Stored records:
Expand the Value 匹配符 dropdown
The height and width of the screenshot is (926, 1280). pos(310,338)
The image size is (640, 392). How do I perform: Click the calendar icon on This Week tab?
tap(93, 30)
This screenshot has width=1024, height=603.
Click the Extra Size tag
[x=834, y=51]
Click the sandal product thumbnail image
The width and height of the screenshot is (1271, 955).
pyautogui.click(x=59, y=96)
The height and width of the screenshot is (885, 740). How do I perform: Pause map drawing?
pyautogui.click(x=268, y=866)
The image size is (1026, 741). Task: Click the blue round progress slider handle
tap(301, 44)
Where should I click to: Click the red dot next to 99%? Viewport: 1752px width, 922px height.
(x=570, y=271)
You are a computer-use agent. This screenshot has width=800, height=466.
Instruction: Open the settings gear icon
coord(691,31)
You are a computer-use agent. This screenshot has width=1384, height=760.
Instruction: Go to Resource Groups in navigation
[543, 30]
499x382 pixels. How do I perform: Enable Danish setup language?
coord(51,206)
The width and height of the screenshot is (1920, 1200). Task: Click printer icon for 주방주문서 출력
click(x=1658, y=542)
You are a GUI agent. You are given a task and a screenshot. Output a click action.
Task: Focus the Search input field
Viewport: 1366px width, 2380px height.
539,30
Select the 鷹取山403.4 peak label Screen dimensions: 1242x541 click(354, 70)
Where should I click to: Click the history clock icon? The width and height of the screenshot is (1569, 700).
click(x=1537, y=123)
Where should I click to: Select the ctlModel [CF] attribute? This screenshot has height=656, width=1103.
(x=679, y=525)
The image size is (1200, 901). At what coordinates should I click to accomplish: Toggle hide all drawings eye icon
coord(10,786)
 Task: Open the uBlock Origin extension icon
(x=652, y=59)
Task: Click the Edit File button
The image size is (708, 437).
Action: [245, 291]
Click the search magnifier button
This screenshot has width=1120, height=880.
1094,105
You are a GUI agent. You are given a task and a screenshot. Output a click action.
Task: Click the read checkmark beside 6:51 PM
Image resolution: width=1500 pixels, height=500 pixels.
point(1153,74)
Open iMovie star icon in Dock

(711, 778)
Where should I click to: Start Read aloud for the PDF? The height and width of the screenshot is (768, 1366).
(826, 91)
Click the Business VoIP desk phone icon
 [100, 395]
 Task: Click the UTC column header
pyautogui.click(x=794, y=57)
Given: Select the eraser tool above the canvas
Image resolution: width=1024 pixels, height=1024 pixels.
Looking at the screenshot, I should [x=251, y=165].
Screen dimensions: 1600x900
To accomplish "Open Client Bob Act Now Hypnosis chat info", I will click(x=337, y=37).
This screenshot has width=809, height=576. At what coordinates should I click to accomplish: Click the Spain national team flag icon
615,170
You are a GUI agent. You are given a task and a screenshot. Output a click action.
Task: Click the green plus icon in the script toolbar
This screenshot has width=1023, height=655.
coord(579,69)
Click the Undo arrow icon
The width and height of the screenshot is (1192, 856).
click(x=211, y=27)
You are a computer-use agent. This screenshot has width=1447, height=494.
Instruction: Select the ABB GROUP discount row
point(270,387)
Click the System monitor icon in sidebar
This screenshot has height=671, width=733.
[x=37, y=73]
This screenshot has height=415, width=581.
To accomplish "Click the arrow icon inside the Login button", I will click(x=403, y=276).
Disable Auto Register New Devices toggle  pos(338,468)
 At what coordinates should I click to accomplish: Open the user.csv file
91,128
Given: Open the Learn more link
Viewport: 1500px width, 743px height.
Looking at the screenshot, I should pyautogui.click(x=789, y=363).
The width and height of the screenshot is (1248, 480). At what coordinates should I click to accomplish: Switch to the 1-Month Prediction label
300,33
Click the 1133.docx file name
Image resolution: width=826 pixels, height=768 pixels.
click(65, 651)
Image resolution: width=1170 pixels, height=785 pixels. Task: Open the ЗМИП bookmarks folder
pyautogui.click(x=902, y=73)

[TASK]: Repeat every entry above exactly, leaving nothing out.

[WRITTEN ANSWER]:
Expand the Value 匹配符 dropdown
The height and width of the screenshot is (926, 1280). pos(310,338)
The image size is (640, 392). How do I perform: Click the calendar icon on This Week tab?
tap(93, 30)
This screenshot has width=1024, height=603.
Click the Extra Size tag
[x=834, y=51]
Click the sandal product thumbnail image
The width and height of the screenshot is (1271, 955).
pyautogui.click(x=59, y=96)
The height and width of the screenshot is (885, 740). How do I perform: Pause map drawing?
pyautogui.click(x=268, y=866)
The image size is (1026, 741). Task: Click the blue round progress slider handle
tap(301, 44)
Where should I click to: Click the red dot next to 99%? Viewport: 1752px width, 922px height.
(x=570, y=271)
You are a computer-use agent. This screenshot has width=800, height=466.
Instruction: Open the settings gear icon
coord(691,31)
You are a computer-use agent. This screenshot has width=1384, height=760.
Instruction: Go to Resource Groups in navigation
[543, 30]
499x382 pixels. How do I perform: Enable Danish setup language?
coord(51,206)
The width and height of the screenshot is (1920, 1200). Task: Click printer icon for 주방주문서 출력
click(x=1658, y=542)
You are a GUI agent. You are given a task and a screenshot. Output a click action.
Task: Focus the Search input field
Viewport: 1366px width, 2380px height.
539,30
Select the 鷹取山403.4 peak label Screen dimensions: 1242x541 click(354, 70)
Where should I click to: Click the history clock icon? The width and height of the screenshot is (1569, 700).
click(x=1537, y=123)
Where should I click to: Select the ctlModel [CF] attribute? This screenshot has height=656, width=1103.
(x=679, y=525)
The image size is (1200, 901). At what coordinates should I click to accomplish: Toggle hide all drawings eye icon
coord(10,786)
 Task: Open the uBlock Origin extension icon
(x=652, y=59)
Task: Click the Edit File button
The image size is (708, 437).
Action: [245, 291]
Click the search magnifier button
This screenshot has width=1120, height=880.
1094,105
You are a GUI agent. You are given a task and a screenshot. Output a click action.
Task: Click the read checkmark beside 6:51 PM
Image resolution: width=1500 pixels, height=500 pixels.
point(1153,74)
Open iMovie star icon in Dock

(711, 778)
Where should I click to: Start Read aloud for the PDF? The height and width of the screenshot is (768, 1366).
(826, 91)
Click the Business VoIP desk phone icon
 [100, 395]
 Task: Click the UTC column header
pyautogui.click(x=794, y=57)
Given: Select the eraser tool above the canvas
Image resolution: width=1024 pixels, height=1024 pixels.
Looking at the screenshot, I should [x=251, y=165].
Screen dimensions: 1600x900
To accomplish "Open Client Bob Act Now Hypnosis chat info", I will click(x=337, y=37).
This screenshot has width=809, height=576. At what coordinates should I click to accomplish: Click the Spain national team flag icon
615,170
You are a GUI agent. You are given a task and a screenshot. Output a click action.
Task: Click the green plus icon in the script toolbar
This screenshot has width=1023, height=655.
coord(579,69)
Click the Undo arrow icon
The width and height of the screenshot is (1192, 856).
click(x=211, y=27)
You are a computer-use agent. This screenshot has width=1447, height=494.
Instruction: Select the ABB GROUP discount row
point(270,387)
Click the System monitor icon in sidebar
This screenshot has height=671, width=733.
[x=37, y=73]
This screenshot has height=415, width=581.
To accomplish "Click the arrow icon inside the Login button", I will click(x=403, y=276).
Disable Auto Register New Devices toggle  pos(338,468)
 At what coordinates should I click to accomplish: Open the user.csv file
91,128
Given: Open the Learn more link
Viewport: 1500px width, 743px height.
Looking at the screenshot, I should pyautogui.click(x=789, y=363).
The width and height of the screenshot is (1248, 480). At what coordinates should I click to accomplish: Switch to the 1-Month Prediction label
300,33
Click the 1133.docx file name
Image resolution: width=826 pixels, height=768 pixels.
click(65, 651)
Image resolution: width=1170 pixels, height=785 pixels. Task: Open the ЗМИП bookmarks folder
pyautogui.click(x=902, y=73)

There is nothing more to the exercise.